Recorded information |
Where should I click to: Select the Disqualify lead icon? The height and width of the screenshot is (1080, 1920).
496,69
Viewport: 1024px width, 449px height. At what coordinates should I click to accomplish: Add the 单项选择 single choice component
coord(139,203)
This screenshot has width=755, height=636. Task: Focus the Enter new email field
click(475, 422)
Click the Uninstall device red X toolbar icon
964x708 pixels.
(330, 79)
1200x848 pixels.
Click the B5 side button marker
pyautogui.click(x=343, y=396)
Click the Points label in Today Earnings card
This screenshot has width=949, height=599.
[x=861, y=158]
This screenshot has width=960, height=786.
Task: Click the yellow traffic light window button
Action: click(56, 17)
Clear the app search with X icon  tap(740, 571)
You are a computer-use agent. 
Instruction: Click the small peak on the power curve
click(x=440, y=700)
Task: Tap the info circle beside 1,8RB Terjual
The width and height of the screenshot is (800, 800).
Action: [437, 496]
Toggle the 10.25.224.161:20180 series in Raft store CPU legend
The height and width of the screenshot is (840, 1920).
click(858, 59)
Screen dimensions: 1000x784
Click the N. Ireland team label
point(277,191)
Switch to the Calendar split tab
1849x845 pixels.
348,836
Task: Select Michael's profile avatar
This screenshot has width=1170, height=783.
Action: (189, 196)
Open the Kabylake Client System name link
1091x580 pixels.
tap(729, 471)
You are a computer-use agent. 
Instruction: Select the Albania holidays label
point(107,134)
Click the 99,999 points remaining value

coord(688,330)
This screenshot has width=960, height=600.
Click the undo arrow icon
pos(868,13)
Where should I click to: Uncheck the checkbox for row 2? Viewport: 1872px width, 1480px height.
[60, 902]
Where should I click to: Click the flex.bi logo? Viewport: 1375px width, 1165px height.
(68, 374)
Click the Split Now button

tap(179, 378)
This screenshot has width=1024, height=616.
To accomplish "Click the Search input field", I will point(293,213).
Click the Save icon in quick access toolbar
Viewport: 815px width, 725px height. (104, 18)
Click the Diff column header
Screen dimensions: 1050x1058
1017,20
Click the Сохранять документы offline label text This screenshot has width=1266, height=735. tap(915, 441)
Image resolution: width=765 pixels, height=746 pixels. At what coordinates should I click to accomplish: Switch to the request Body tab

What the exercise asks | Line by line, print the records above exactly as they stand.

Answer |
Where should I click to: Select the Disqualify lead icon? The height and width of the screenshot is (1080, 1920).
496,69
Viewport: 1024px width, 449px height. At what coordinates should I click to accomplish: Add the 单项选择 single choice component
coord(139,203)
This screenshot has width=755, height=636. Task: Focus the Enter new email field
click(475, 422)
Click the Uninstall device red X toolbar icon
964x708 pixels.
(330, 79)
1200x848 pixels.
Click the B5 side button marker
pyautogui.click(x=343, y=396)
Click the Points label in Today Earnings card
This screenshot has width=949, height=599.
[x=861, y=158]
This screenshot has width=960, height=786.
Task: Click the yellow traffic light window button
Action: click(56, 17)
Clear the app search with X icon  tap(740, 571)
You are a computer-use agent. 
Instruction: Click the small peak on the power curve
click(x=440, y=700)
Task: Tap the info circle beside 1,8RB Terjual
The width and height of the screenshot is (800, 800).
Action: [437, 496]
Toggle the 10.25.224.161:20180 series in Raft store CPU legend
The height and width of the screenshot is (840, 1920).
click(858, 59)
Screen dimensions: 1000x784
Click the N. Ireland team label
point(277,191)
Switch to the Calendar split tab
1849x845 pixels.
348,836
Task: Select Michael's profile avatar
This screenshot has width=1170, height=783.
Action: (189, 196)
Open the Kabylake Client System name link
1091x580 pixels.
tap(729, 471)
You are a computer-use agent. 
Instruction: Select the Albania holidays label
point(107,134)
Click the 99,999 points remaining value

coord(688,330)
This screenshot has width=960, height=600.
Click the undo arrow icon
pos(868,13)
Where should I click to: Uncheck the checkbox for row 2? Viewport: 1872px width, 1480px height.
[60, 902]
Where should I click to: Click the flex.bi logo? Viewport: 1375px width, 1165px height.
(68, 374)
Click the Split Now button

tap(179, 378)
This screenshot has width=1024, height=616.
To accomplish "Click the Search input field", I will point(293,213).
Click the Save icon in quick access toolbar
Viewport: 815px width, 725px height. (104, 18)
Click the Diff column header
Screen dimensions: 1050x1058
1017,20
Click the Сохранять документы offline label text This screenshot has width=1266, height=735. tap(915, 441)
Image resolution: width=765 pixels, height=746 pixels. At what coordinates should I click to accomplish: Switch to the request Body tab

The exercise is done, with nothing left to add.